As a landlord in Tennessee, you have an obligation to yourself and to your tenants to know as much as possible about Tennessee landlord tenant laws, and LandlordStation.com wants to help you. The following is a general summary of TN landlord tenant laws to assist you in finding out more about these laws.
Understanding as much as you can about both the landlord and tenant side of the law is important to both facilitating a harmonious rental agreement and protecting yourself should tension arise. What follows should not be considered legal advice. Legal advice concerning rental laws in this state can, and should only, be obtained from a licensed Tennessee attorney.
The legislation governing Tennessee landlord tenant laws begins in Tenn. Code Ann. § 66-28-101 and is known as the Uniform Residential Landlord and Tenant Act. The legally defined purpose of this act is to accomplish the following:
• Simplify, clarify, modernize, and revise the laws that govern the lease of dwelling units and the rights and responsibilities of landlord and tenant
• Encourage landlord and tenant to maintain and improve the quality of housing
• Promote equal protection to all involved parties
The TN landlord tenant laws covered in this act are only applicable to counties with a population over 68,000. Exceptions to this population rule can be found at www.tn.gov/consumer. This law also does not apply to transient lodging or lodging provided as a part of a service. For example, room occupancy at a hotel or motel and residence at an institution that provides medical, geriatric, educational, counseling, or religious services are not included.
Under its landlord tenant law, Tennessee allows for both oral and written rental agreements. This agreement, however, may not in any way circumvent the rights and obligations assigned to you and your tenant by the Uniform Residential Landlord and Tenant Act. As administrator of the rental unit, you have several requirements to follow under the law. These include:
• Keeping any security deposits in an account used solely for that purpose
• Informing all prospective tenants of the location of the security deposit account
• Inspecting the rental unit within 3 business days of occupancy termination and compiling a comprehensive list for the tenant of any repairs or cleanup that will be deducted from the security deposit
• Making all repairs to the rental unit, unless the tenant has agreed in writing to perform all or specified repairs
• Complying with all requirements of applicable building and housing codes that materially affect health and safety
• Doing whatever is necessary to put and keep the dwelling unit in a fit and habitable condition
• Keeping all premises common areas in a clean and safe condition
Landlords over complexes of 4 or more units are also responsible for providing and maintaining the appropriate receptacles and services necessary to remove ashes, garbage, rubbish, and other waste from common collection points. In exchange for performing these responsibilities, the law gives you certain rights. For example, you are allowed reasonable access to the rental premises, may retain unclaimed security deposit refunds after 60 days of refund notification to the tenant, and can begin the eviction process under multiple circumstances.
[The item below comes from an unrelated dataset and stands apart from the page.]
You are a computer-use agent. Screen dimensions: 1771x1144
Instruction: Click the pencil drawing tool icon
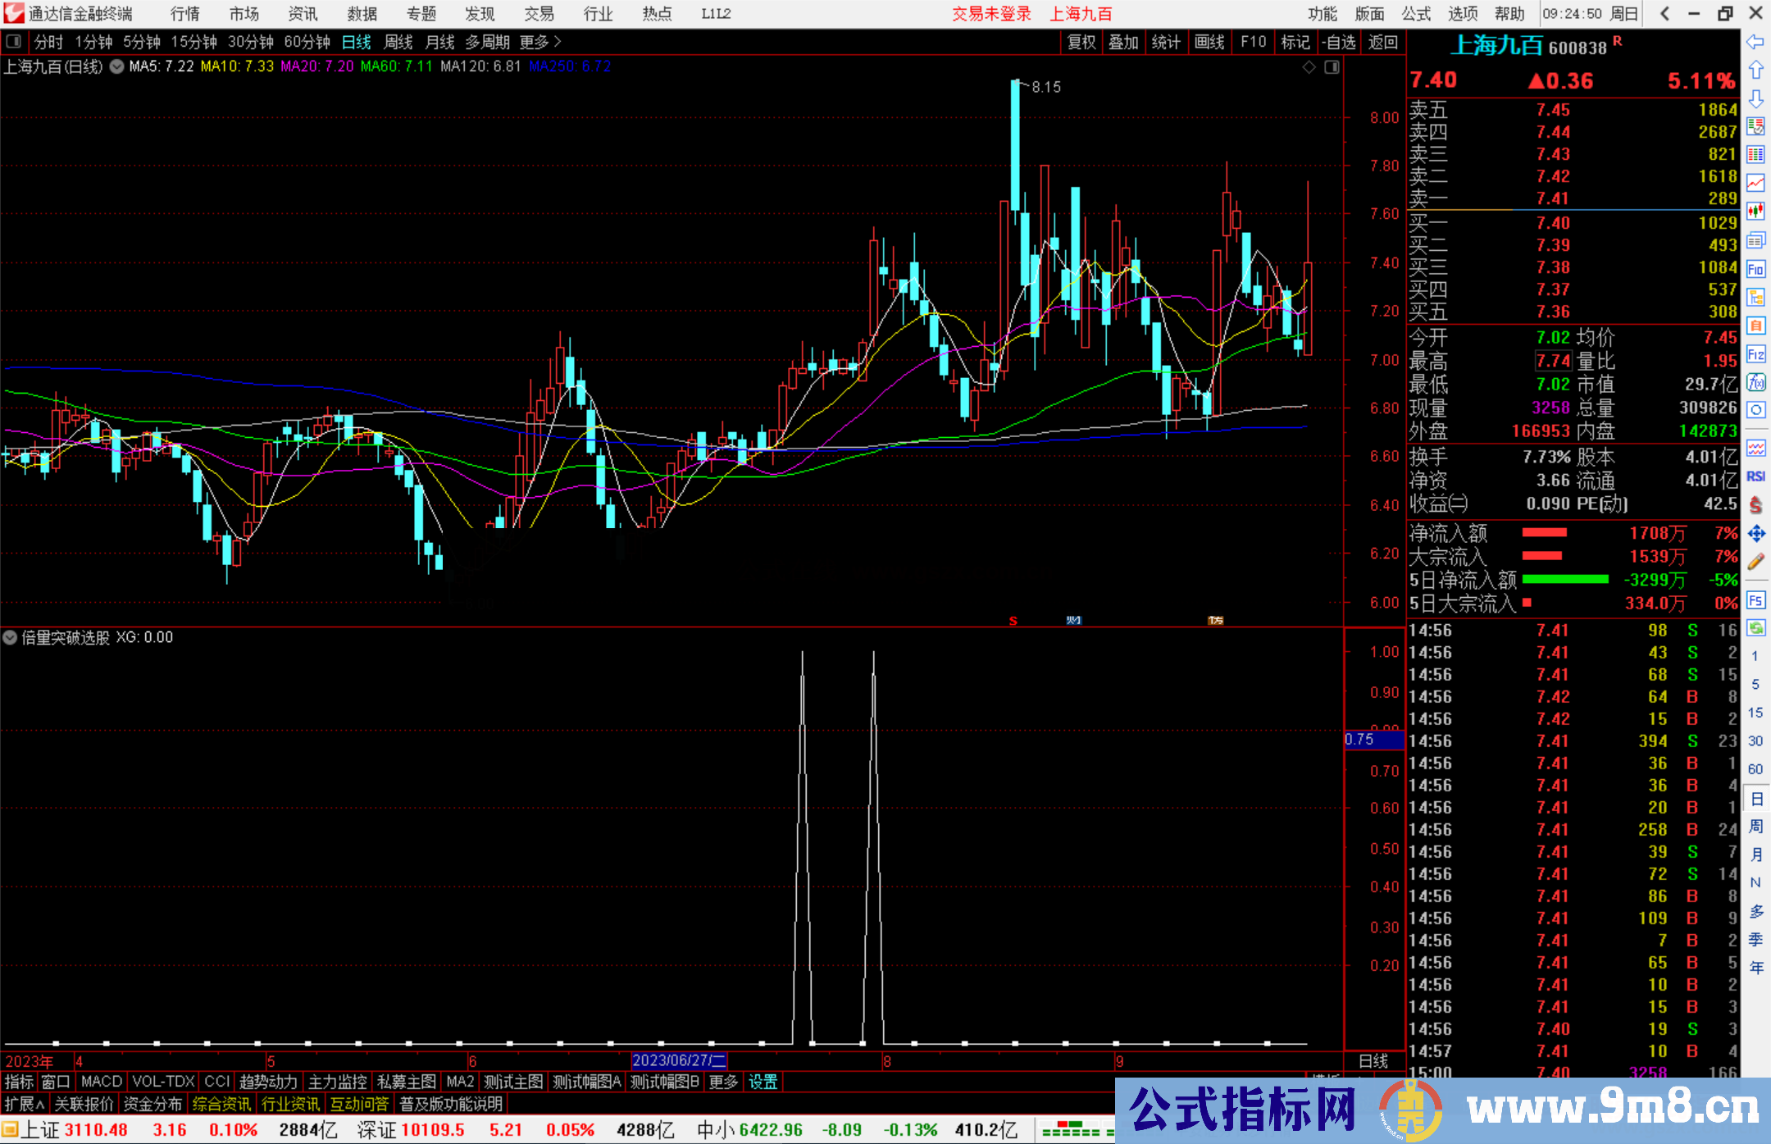click(x=1755, y=563)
In addition to knowing and understanding how Tennessee landlord tenant laws apply to you, you should also know how they apply to your tenant. The same legislation that applies to your rights and obligations also applies to a Tennessee tenants rights and obligations. Generally, a tenant's responsibilities under Tennessee law deal with his or her obligations regarding conduct and unit maintenance. These include:
• Complying with all tenant-related provisions of building and housing codes materially affecting health and safety
• Maintaining the rental premises in as clean and safe of a condition as it was when he or she took possession
• Disposing of all ashes, rubbish, garbage, and other waste from the rental unit
• Abstaining from the destruction, damage, defacement, impairment, or removal of any part of the premises in either a deliberate or negligent manner and requiring any other person on the premises to do the same
• Refraining from engaging in any illegal conduct on the premises
• Acting and requiring other persons on the premises to act in a manner that doesn't disturb any neighbors' peaceful enjoyment of the rental premises or their respective dwelling unit
• Following any reasonable rules and regulations concerning use and occupancy of the premises
• Allowing reasonable access of the rental premises to the landlord for the purpose of the inspection, repair, decoration, alteration, improvement, or exhibition of the unit
Conversely, a Tennessee tenants rights include verification or dispute of the accuracy of the security deposit deduction report, possession and peaceful enjoyment of the rental premises, procurement of essential services refused by landlord and deduction of the cost from rent, and obtaining injunctive relief including reasonable attorney's fees for any landlord noncompliance with the rental agreement.It is very important to note that Tennessee landlord tenant laws may not be the only legislation governing your situation. Various federal laws, county codes, and city ordinances may also apply. Though having an understanding about these and other rules can help you troubleshoot and even proactively avoid conflict in your lease agreement, sometimes the situation inevitably needs the guidance of an outside party.
Remember, Landlord Station does not qualify as such an outside party and is merely providing a general summary as an educational tool. The Tennessee Division of Consumer Affairs offers free mediation services you may use for issues regarding the Tennessee Uniform Residential Landlord and Tenant Act. For serious situations or for specific legal advice, always consult a qualified, experienced Tennessee attorney.